Aus dem Verkauf der Aktivität der Industrieklebstoffe, inklusive synthetischer Polymere resultierte ein ausserordentlicher Nettoertrag von 73,1 Mio. Franken und der Wechsel des Pensionsplans in den Niederlanden führte zu einem ausserordentlichen Ertrag von 34 Mio. Fr. nach Steuern.

Aufgrund des schwierigen konjunkturellen Umfelds sei das Geschäftsjahr sehr anspruchsvoll gewesen, schreibt Forbo weiter. Die Sparmassnahmen insbesondere in der Eurozone hätten Spuren hinterlassen, da man zu einem überwiegenden Teil in Europa tätig und direkt oder indirekt von öffentlichen Aufträgen abhängig sei.

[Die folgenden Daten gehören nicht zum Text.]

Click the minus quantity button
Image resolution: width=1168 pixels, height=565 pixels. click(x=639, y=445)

Um die Abhängigkeit von den Ausgaben der öffentlichen Hand zu reduzieren und um das Potenzial von Wachstumsmärkten besser auszuschöpfen, seien diverse strategische Projekte eingeleitet worden. Die damit verbundenen Aufwendungen hätten das Ergebnis zusätzlich belastet.

Für das laufende Geschäftsjahr erwartet Forbo ein leicht höheres Konzernergebnis aus dem operativen Geschäft. Voraussetzung dafür ist laut Mitteilung, dass sich das heutige wirtschaftliche Umfeld nicht signifikant verändert, vor allem die Währungsentwicklung und die Rohmaterialpreise.

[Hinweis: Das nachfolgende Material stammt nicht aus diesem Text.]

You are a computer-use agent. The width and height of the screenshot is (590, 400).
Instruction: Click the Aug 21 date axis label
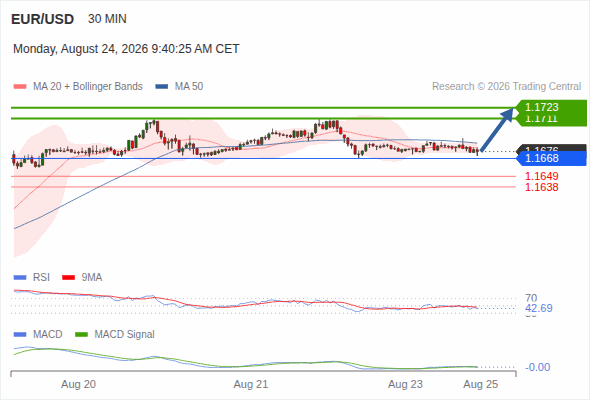[x=251, y=384]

An der Spitze des Unternehmens zeichnet sich eine Veränderung ab, wie Forbo am Dienstag weiter mitteilte. Verwaltungsratspräsident Albert Gnägi erreicht im Jahr 2014 die reglementarische Altersgrenze und wird sich deshalb an der Generalversammlung 2013 nur noch für ein weiteres Jahr wieder wählen lassen. An seiner Stelle soll Konzernchef This Schneider im Frühjahr 2014 als exekutiver Verwaltungsratspräsident die Nachfolge Gnägis übernehmen.

Auf den 1. Januar 2014 soll der 51-jährige Deutsche Stephan Bauer zum neuen Konzernchef und Vorsitzenden der Konzernleitung ernannt werden. Bauer werde im Herbst 2013 zur Forbo stossen.